Cambridge University,according to former BBC journalist Sir Mark Tully,is like Amartya Sen’s argumentative Indian,where people understand the certainty of uncertainty.

Written by Express News Service |
August 27, 2009 12:18:51 am

Cambridge University,according to former BBC journalist Sir Mark Tully,is like Amartya Sen’s argumentative Indian,where people understand the certainty of uncertainty. He was holding forth at the release of Alan Macfarlane’s book Reflections on Cambridge at the British Council Library,an event that marked 800 years of the famous British university.

Macfarlane,who was born in Assam,is professor of anthropological science at Cambridge University and Life Fellow,King’s College,Cambridge. Reflections on Cambridge (Social Science Press,Rs 450) is an attempt at combining historical and anthropological accounts to explore the culture,customs and politics of the university.

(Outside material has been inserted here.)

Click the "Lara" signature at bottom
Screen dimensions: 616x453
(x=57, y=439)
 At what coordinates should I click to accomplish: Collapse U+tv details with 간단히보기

As professor at the university for nearly 40 years,Macfarlane set forth on a personal yet dispassionate attempt to understand how the university developed and changed,and how it continues to influence those who pass through it’s gates. The book delves into the history and architecture as well as the charm and the ghosts of Cambridge.

Though Macfarlane was not present for the launch in Delhi,plenty of old boys from the university turned up,reminiscing with Tully as he recounted anecdotes from his days at Cambridge. “Among the things that have changed from my time is that they have security cameras and admit women. I wouldn’t like the first one,but I certainly would have liked the latter,” said Tully.